Secret space

There is a place I used to go…a sanctuary… it gave me peace and helped still my soul when it needed stilling. It was at the water’s edge on the Atlantic Ocean side of the island and presented nothing of beach, just firm land, sturdy rocks and ocean. In that space, everything conspired to bring peace. The ocean, it seemed, flowed there in every shade of blue imaginable and was flattered by the softened, grateful eyes that couldn’t be torn away from it. She sounded majestic… filling, coaxing, soothing. There was always something of a promise in her voice. “Stay with me this time” she seemed to whisper as wave rolled over rock. My memories of this place were always a comfort and I swore, in my 18-year-old inexperienced confidence, that someday I would own this land and truly never have to leave that sight.

 

How I found the place is quite the story and perhaps I’ll tell it someday, but once found it exercised a sort of maternal control over me… never rough or demanding but somehow always getting its way. In the months before I left Antigua for university I would come to my secret place and just sit in silence, alone with my thoughts and the spirit of the ocean. I would say to myself “better hurry up and come back home before somebody else buys this place and its lost to you forever!”. I would imagine my house here and see the opened French doors of my bedroom leading to the balcony overlooking the vast expanse of aqua and royal and navy with flecks of white. I could hear my breathing merge with the breath of her whisper as sleep slowly claimed me. I wanted this place badly, then.

 

Then there would be those times I would go there, feeling the weight of uncertainty laced with fear as the months leading to my departure became weeks. It was the first time I would live away from home for more than a month and the first time ever without family or friends. As intense as the excitement of being free and on my own was, there was doubt. I remember staring, hypnotized at the horizon…the blue is the deepest shade of blue out there… thinking, “soon I’ll be out there somewhere”. I imagined I could get into a sailboat, set off in that direction and eventually land in Halifax. Halifax! That strange sounding place that didn’t even pretend in its name to be familiar. I wondered whether Halifax had places like this… places that you could fall in love with and commit to; spaces that compelled you to plan your life around them.

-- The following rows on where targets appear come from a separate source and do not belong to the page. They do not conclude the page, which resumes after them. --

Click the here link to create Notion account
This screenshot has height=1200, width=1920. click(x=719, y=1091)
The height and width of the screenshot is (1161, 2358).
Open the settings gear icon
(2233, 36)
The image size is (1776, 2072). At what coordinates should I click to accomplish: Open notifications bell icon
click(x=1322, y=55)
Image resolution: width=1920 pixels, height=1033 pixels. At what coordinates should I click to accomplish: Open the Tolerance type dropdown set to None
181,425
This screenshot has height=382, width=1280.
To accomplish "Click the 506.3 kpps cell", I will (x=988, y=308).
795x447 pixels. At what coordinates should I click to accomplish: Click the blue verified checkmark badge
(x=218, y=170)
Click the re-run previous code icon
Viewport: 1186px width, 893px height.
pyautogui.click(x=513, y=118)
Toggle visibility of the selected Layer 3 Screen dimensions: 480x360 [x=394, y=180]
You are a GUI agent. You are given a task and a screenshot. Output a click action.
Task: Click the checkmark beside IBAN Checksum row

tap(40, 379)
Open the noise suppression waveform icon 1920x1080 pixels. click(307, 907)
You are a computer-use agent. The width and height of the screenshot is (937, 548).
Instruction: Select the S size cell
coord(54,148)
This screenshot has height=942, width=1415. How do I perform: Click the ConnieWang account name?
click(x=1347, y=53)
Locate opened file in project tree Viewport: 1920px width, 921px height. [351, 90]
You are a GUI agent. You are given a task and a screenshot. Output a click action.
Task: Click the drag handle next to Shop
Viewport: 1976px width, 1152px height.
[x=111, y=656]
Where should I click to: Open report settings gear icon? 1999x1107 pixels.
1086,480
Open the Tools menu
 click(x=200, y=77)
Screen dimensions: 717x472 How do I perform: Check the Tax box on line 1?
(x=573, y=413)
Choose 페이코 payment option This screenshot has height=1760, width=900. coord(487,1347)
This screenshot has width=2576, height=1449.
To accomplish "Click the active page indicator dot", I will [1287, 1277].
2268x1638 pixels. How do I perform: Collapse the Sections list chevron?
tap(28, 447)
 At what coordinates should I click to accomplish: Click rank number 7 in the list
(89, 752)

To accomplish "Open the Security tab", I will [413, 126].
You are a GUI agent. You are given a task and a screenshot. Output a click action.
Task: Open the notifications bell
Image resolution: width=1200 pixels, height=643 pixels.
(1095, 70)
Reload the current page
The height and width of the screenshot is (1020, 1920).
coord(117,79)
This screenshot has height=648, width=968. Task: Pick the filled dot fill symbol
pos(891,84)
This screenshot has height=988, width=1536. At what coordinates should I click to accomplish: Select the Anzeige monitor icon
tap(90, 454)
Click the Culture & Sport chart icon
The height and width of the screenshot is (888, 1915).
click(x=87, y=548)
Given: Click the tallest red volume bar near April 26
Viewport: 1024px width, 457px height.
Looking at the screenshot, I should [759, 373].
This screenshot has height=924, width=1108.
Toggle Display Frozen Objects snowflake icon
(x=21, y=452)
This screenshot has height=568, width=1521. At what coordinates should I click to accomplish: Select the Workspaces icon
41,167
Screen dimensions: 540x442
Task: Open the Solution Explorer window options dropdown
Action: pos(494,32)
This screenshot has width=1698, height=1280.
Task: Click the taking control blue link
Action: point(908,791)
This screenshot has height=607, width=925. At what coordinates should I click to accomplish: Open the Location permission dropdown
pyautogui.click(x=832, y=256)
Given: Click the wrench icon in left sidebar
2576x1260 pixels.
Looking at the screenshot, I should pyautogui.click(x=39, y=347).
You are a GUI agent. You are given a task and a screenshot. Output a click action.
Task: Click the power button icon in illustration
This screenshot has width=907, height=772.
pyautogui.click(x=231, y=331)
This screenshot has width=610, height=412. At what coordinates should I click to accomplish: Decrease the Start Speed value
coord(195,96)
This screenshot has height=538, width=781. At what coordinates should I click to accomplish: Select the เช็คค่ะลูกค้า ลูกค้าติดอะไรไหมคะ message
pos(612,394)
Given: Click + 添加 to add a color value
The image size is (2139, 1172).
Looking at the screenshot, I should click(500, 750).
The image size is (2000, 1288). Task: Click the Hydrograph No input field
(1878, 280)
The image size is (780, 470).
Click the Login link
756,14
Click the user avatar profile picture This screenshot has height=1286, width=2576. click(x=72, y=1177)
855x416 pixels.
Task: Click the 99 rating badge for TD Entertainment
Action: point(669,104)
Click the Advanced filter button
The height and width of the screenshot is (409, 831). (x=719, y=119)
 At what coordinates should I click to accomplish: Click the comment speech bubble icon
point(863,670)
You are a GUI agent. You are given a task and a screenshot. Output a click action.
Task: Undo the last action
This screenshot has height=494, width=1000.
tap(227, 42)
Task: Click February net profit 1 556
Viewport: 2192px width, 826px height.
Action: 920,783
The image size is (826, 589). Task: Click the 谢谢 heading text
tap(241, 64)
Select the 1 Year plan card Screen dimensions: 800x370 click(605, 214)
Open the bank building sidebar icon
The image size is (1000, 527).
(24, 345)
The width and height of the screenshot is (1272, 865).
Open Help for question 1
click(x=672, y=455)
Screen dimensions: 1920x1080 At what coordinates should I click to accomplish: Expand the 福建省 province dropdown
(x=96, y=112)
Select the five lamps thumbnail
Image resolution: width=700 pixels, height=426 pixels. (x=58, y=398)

I wondered if strange sounding Halifax had such a place and, through fate or destiny, if I happened to find it, would moments like these blend with my spirit as completely as they do here. Would I sit on a rock at that place in Halifax transfixed to the horizon thinking “somewhere out there is home”? Yes, I loved this place, loved the me I was when I was with this place. And I took it with me across the Atlantic to strange sounding Halifax and allowed it to caress my toes with warmth when Halifax’s cold threatened frost bite.

 

When I came back to Antigua three years later I went back to my spot as soon as I could… and it was still there! No evidence of ownership though the land adjacent had a fence around it, menacingly contrasting with the open freeness of “my spot” (by then it had become “my spot”, though no one but it and me knew that).

 

The years passed swiftly enough as years tend to do when life is embraced and lived and I left home again, this time for six years, returning only once towards the end of my short exile. By now the thought of owning the land wasn’t quite as insistent but it hadn’t occurred to me that my spot had already been sold. When I returned home, presumably “for good”, I did something I had never done – I took someone to my spot! In all those years I hadn’t so much as shared the existence of “a spot” to those close to me but this someone was particularly special, someone I trusted to honour the sanctity of my secret place. We share moments there, beautiful in their simplicity. At that time there were tell tale signs that the land had been sold… much of it was fenced, but there was an opening leading to the water’s edge that wasn’t fenced and allowed for easy access. I was grateful that who ever bought the land was thoughtful enough to allow access to its serene beauty to others.

 

Today, my spot called to me; I went to it and as I approached I realized just how much I needed that quiet, serene time… needed to hear that welcoming whisper of waves… I knew the easy peace I’d find here and wanted it. But disappointment was the only thing offered me; my disappointment at seeing the high fence blocking all entry to my secret place, even the opening leading to the water’s edge; disappointment at the realization that “my spot” truly isn’t mine. The secret place that has sustained me with its relentless beauty will now only be mine in my memories.